Sure, with growing popularity comes virality comes disapproval, but how did Cheekface, of all bands, suddenly obtain so many haters? The band’s rejection of AT&T using their music for a commercial due to their links with ICE should clue you in. Piss off one group of parasites and the spread is on.
But the swarms of creeps that ruin any possible online space be damned. It’s time for a mini guide on Cheekface, in which I honour the five songs of their canon that either best represent them, or simply are their best.
#5 – Military Gum (from Middle Spoon)
Essential, but not quintessential, Military Gum is the harshest left turn in Cheekface’s discography. A bit of rap-rock akin to Denzel Curry covering Bulls on Parade, the song contains overdriven, diving riffs that invite a feature from the great McKinley Dixon. The almighty crossover leaves frontman Greg Katz to quietly bark the words “red, white and blue, I want to chew your military gum”. Kinda glad he didn’t rap.
#4 – We Need a Bigger Dumpster (from Too Much to Ask)
We Need a Bigger Dumpster boasts the chorus that best represents the heavy pileup of modern existence. Some say our generation can’t adjust, but what do you want from us when we were crammed into a pandemic, when “I caught a cold, I coughed on all my friends, now everyone is coughing on everybody else” and all anyone can do is act like the dog from the meme where the house is on fire but they’re forced to say “this is fine”?

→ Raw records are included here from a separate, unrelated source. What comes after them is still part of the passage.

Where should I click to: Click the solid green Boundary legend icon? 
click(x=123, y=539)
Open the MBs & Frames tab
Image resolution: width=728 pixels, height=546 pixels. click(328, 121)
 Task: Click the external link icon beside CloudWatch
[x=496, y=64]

#3 – Art House (from Middle Spoon)
Greg Katz hardly plays a character, but it’s easy to depict him as a hapless, fish-out-of-water sort who approaches every situation with befuddlement. He writes – and sings – songs about trying, and Art House, following four albums of casually solving the human puzzle as a clueless bug, combines the Greg Katz approach with a far more traditional theme: love. His love is an art house movie, and as he tries to understand this curious, subtitled abnormality, he appears sweeter.

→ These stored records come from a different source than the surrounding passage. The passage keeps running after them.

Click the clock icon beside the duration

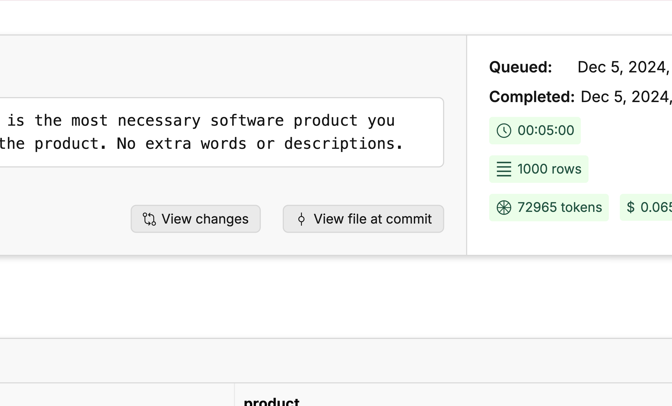(504, 131)
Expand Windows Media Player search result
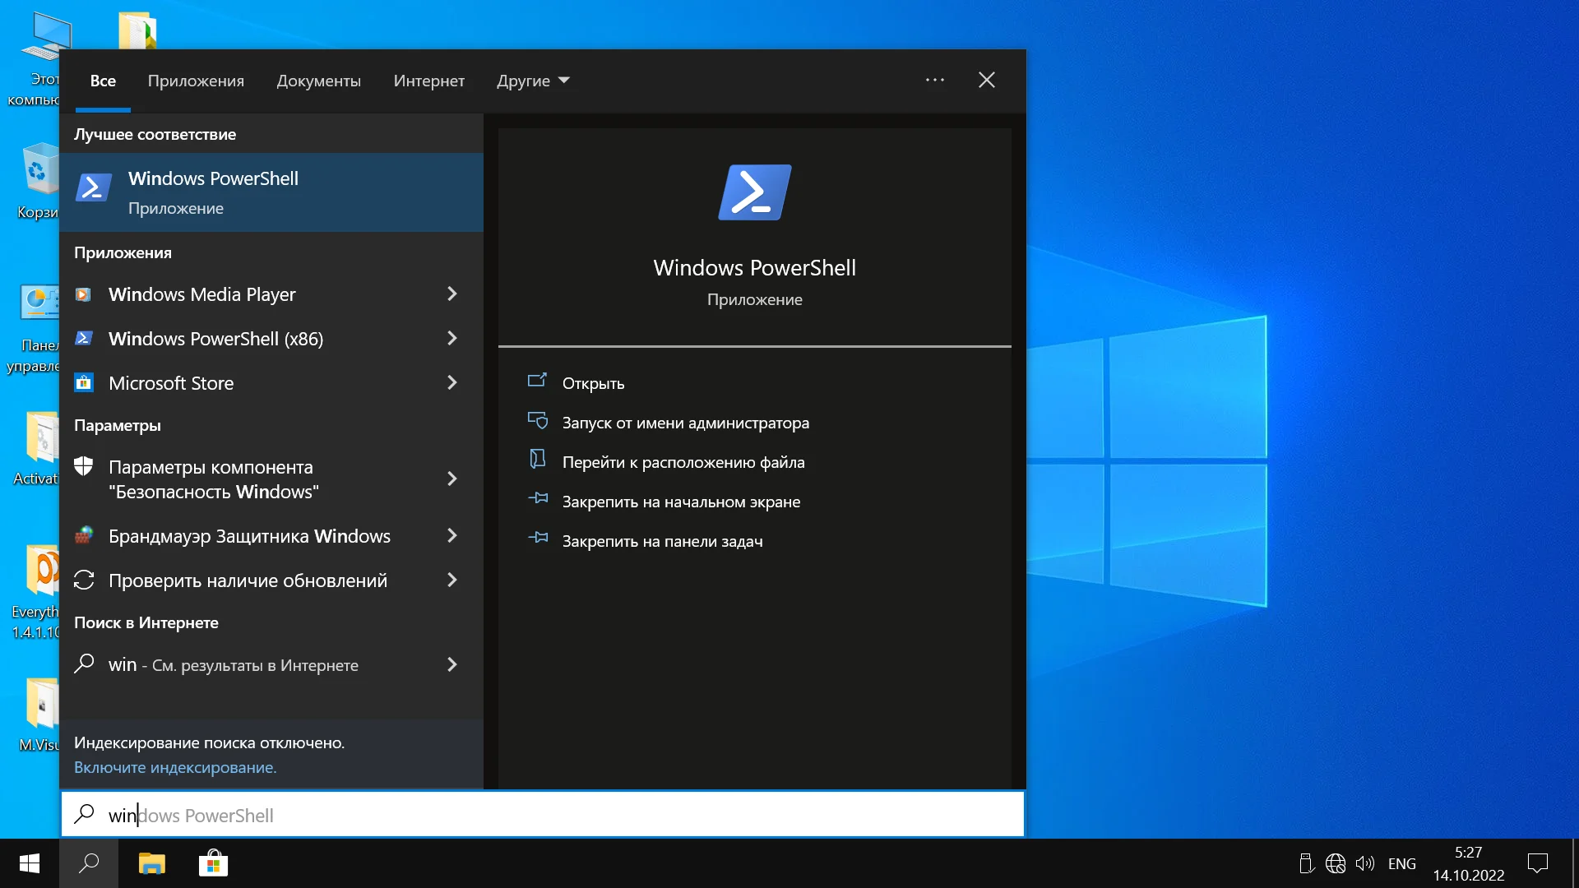The height and width of the screenshot is (888, 1579). coord(453,294)
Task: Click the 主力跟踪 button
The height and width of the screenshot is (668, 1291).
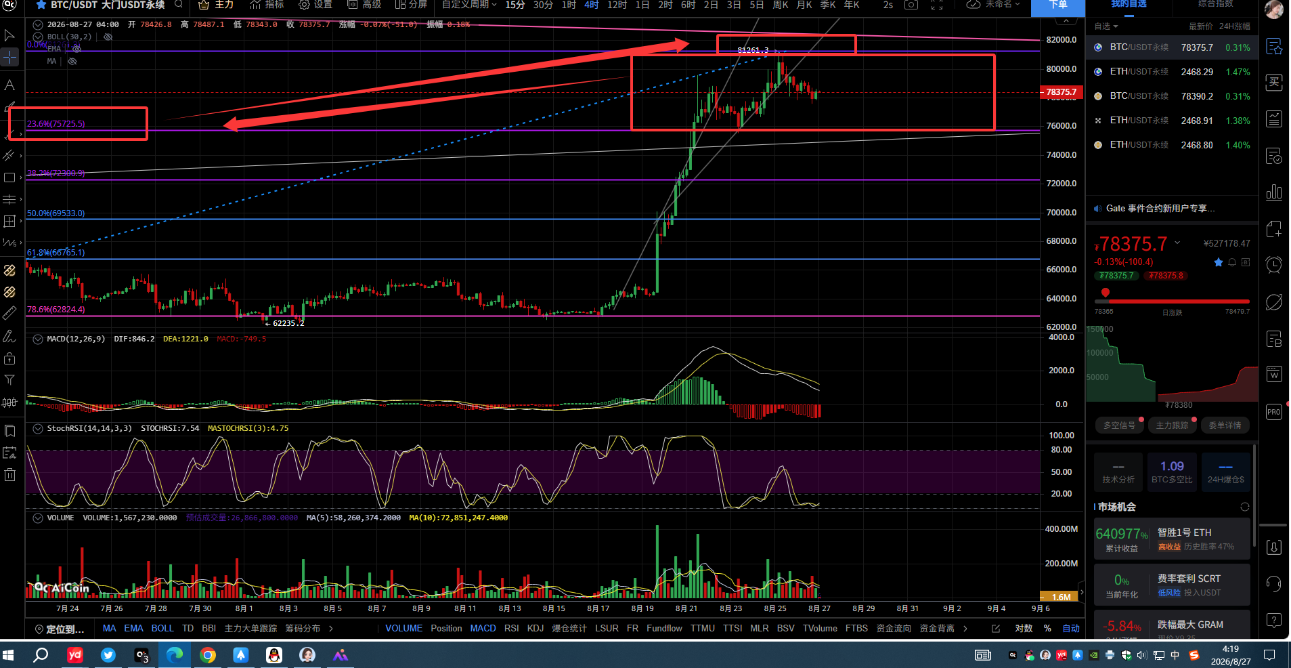Action: [1172, 425]
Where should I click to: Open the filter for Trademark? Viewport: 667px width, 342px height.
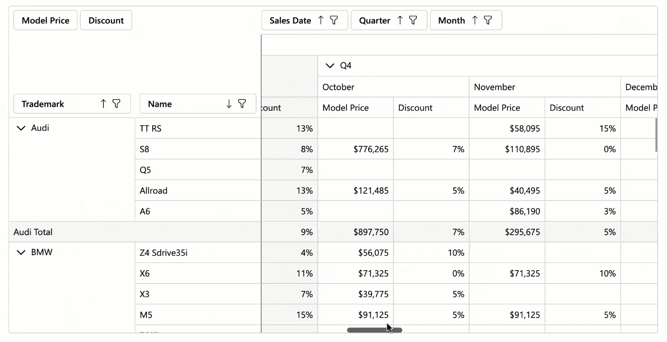coord(117,103)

#2 – You Always Want to Bomb the Middle East (from Too Much to Ask)
Even at its darkest, Cheekface’s music will never cease to be funny. Humour comes natural to Katz an co, exhibited best by the lyrical juxtapositions of You Always Want to Bomb the Middle East – not to mention, its pre-solo instrumental bridge that euphorically admits, with beauty, “yes, we can take ourselves seriously, sometimes”. We can confront and admonish those who wish only to do damage. We can also admit to “eating mush all week and it’s time for round food”.

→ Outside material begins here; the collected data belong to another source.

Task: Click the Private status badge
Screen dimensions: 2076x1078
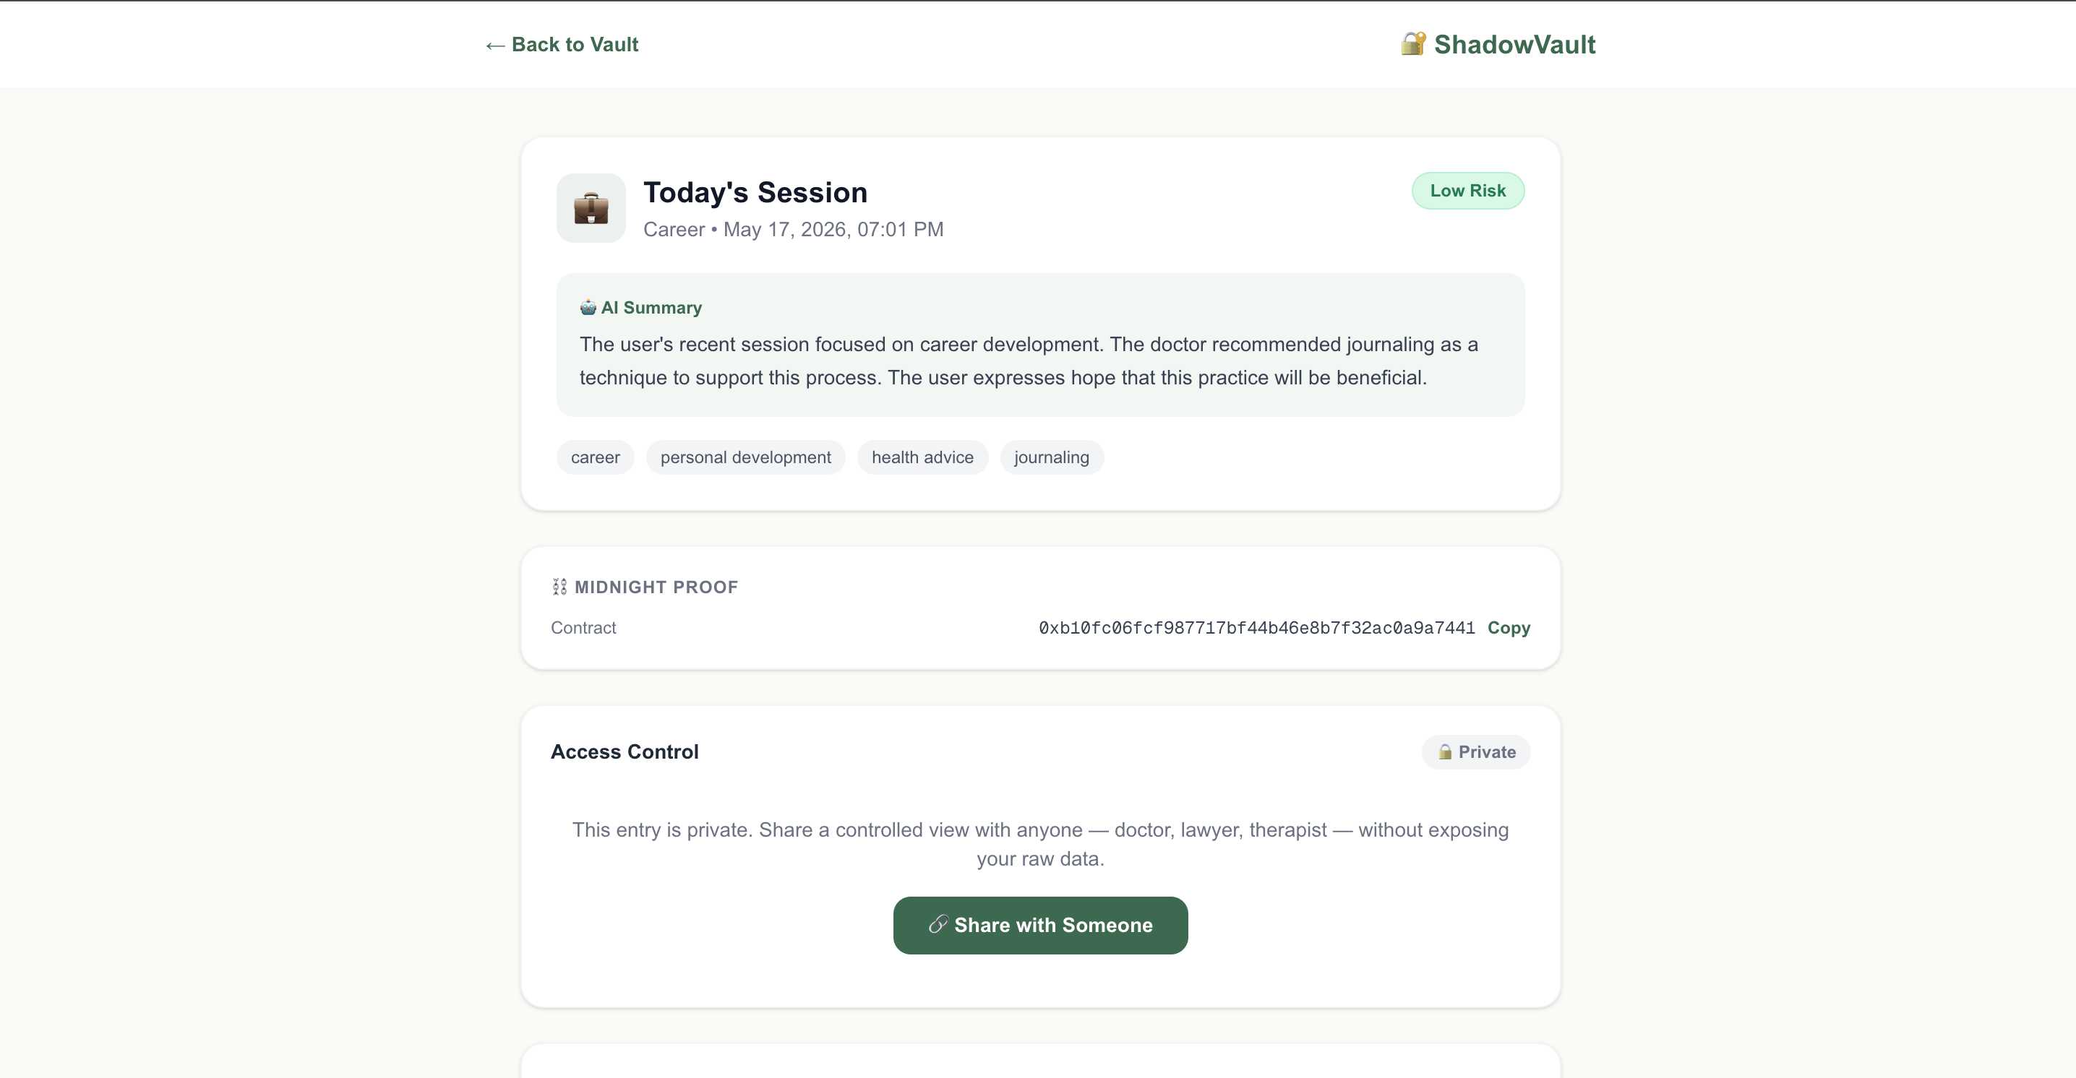Action: coord(1476,752)
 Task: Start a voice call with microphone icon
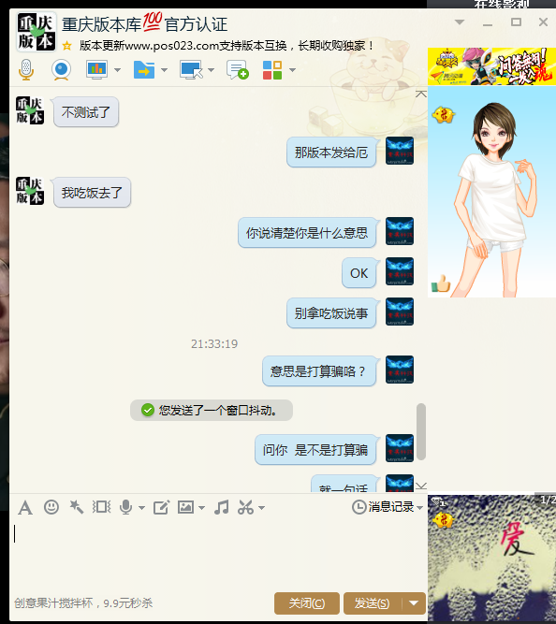click(x=26, y=69)
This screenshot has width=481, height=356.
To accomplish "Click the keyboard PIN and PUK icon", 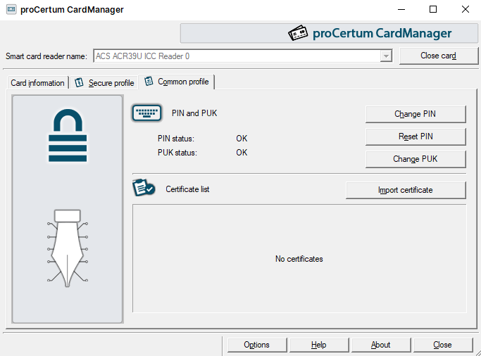I will 146,113.
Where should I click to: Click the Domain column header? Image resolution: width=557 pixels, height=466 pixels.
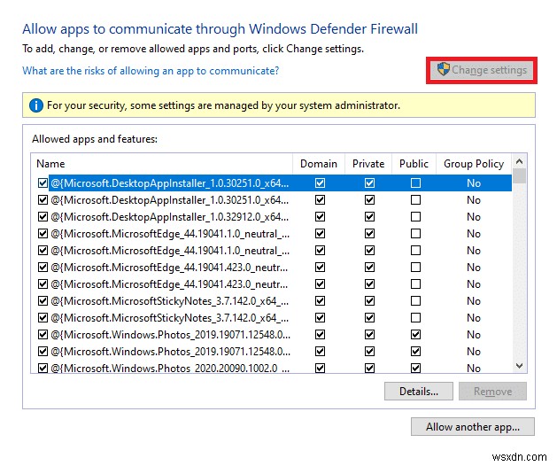[x=319, y=164]
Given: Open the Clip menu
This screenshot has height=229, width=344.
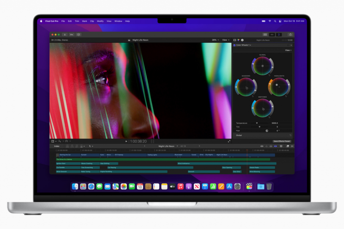Looking at the screenshot, I should [x=92, y=21].
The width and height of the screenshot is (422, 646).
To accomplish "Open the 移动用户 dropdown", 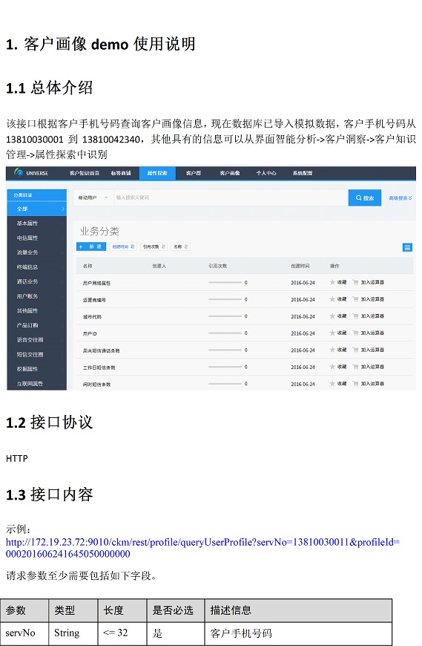I will (x=93, y=198).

#1 – Popular 2 (from It’s Sorted)
Cheekface is, in essence, the baby of They Might Be Giants and Cake, born at the perfect time to survey life from the nervous lens of wacked-out 2020s culture. No matter how jolly or nerdy we may appear, we’re terrified of the robots that appear primarily as “fear the future” cliches, of the weird possibilities of a Truman Show style situation where we are but the inmates of a zoo, now to those with Ring doorbell cameras. Slap an extremely catchy chorus on that fear and you’ve got Popular 2.